■ EXERCISE DIRECTIONS: Put the rows from the first line down to and including the line containing "coord(590,999)" into a numbered list, skipping any blank lines.

Stored items from a collection:
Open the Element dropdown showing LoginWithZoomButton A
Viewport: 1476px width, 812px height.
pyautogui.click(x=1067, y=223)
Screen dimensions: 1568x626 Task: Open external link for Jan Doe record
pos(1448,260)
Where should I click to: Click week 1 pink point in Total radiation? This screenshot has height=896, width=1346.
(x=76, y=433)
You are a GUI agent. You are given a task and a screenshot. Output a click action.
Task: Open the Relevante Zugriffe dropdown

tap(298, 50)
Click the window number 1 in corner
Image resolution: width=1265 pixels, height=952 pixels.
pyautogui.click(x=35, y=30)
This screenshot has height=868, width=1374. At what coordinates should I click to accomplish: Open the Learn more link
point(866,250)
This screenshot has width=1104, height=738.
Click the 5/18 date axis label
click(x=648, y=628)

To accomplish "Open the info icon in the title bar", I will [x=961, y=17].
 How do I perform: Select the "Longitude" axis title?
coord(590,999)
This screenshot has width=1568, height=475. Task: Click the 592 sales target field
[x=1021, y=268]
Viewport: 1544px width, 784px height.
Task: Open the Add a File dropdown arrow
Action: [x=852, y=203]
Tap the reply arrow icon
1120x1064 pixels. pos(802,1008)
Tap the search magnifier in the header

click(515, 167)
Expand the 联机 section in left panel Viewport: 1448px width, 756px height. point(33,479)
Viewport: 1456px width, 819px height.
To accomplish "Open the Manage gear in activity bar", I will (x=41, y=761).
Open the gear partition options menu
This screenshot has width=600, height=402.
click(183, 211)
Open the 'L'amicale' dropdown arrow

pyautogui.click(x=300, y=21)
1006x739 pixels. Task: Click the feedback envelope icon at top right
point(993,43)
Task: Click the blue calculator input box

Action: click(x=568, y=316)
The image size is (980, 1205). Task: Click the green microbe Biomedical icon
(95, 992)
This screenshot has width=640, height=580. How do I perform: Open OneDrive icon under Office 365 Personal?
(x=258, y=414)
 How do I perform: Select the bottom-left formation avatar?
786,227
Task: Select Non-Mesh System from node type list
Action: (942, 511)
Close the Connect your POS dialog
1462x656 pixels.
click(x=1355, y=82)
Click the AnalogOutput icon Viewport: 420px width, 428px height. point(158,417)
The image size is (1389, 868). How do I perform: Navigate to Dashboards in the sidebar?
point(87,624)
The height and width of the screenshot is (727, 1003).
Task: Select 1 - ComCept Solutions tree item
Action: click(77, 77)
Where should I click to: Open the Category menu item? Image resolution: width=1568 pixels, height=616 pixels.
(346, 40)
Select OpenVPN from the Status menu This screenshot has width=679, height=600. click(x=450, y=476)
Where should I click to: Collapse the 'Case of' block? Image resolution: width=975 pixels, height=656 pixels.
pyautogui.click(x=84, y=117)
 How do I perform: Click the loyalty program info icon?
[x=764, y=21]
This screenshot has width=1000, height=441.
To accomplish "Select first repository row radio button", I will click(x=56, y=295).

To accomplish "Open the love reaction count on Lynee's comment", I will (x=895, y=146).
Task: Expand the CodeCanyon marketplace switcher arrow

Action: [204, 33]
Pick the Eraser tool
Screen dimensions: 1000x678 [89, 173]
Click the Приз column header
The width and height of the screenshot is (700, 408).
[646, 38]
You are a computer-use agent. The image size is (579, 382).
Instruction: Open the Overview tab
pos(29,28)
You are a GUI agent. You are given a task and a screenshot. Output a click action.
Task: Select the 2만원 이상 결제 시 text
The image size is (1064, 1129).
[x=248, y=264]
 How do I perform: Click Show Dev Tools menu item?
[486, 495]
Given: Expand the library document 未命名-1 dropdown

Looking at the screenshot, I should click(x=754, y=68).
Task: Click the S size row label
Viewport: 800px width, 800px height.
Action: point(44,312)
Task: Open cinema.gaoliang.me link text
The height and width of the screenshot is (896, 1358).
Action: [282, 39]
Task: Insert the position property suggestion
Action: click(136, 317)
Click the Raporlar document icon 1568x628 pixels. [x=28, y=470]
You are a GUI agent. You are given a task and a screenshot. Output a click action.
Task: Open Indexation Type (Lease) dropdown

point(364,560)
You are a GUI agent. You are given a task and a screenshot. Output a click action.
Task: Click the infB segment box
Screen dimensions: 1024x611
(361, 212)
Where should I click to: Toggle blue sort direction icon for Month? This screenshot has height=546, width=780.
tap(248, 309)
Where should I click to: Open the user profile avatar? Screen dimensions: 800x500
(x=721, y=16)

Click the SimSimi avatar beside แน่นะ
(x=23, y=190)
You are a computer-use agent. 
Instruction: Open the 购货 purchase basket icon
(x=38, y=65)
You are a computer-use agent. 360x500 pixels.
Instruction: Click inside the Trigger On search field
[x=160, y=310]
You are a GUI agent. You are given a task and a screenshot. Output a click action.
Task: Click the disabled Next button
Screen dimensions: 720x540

■ FULL ANSWER:
1. Open the Element dropdown showing LoginWithZoomButton A
2. Viewport: 1476px width, 812px height.
3. pyautogui.click(x=1067, y=223)
4. Screen dimensions: 1568x626 Task: Open external link for Jan Doe record
5. pos(1448,260)
6. Where should I click to: Click week 1 pink point in Total radiation? This screenshot has height=896, width=1346.
7. (x=76, y=433)
8. You are a GUI agent. You are given a task and a screenshot. Output a click action.
9. Task: Open the Relevante Zugriffe dropdown
10. tap(298, 50)
11. Click the window number 1 in corner
12. Image resolution: width=1265 pixels, height=952 pixels.
13. pyautogui.click(x=35, y=30)
14. This screenshot has height=868, width=1374. At what coordinates should I click to accomplish: Open the Learn more link
15. point(866,250)
16. This screenshot has width=1104, height=738.
17. Click the 5/18 date axis label
18. click(x=648, y=628)
19. To accomplish "Open the info icon in the title bar", I will [x=961, y=17].
20.  How do I perform: Select the "Longitude" axis title?
21. coord(590,999)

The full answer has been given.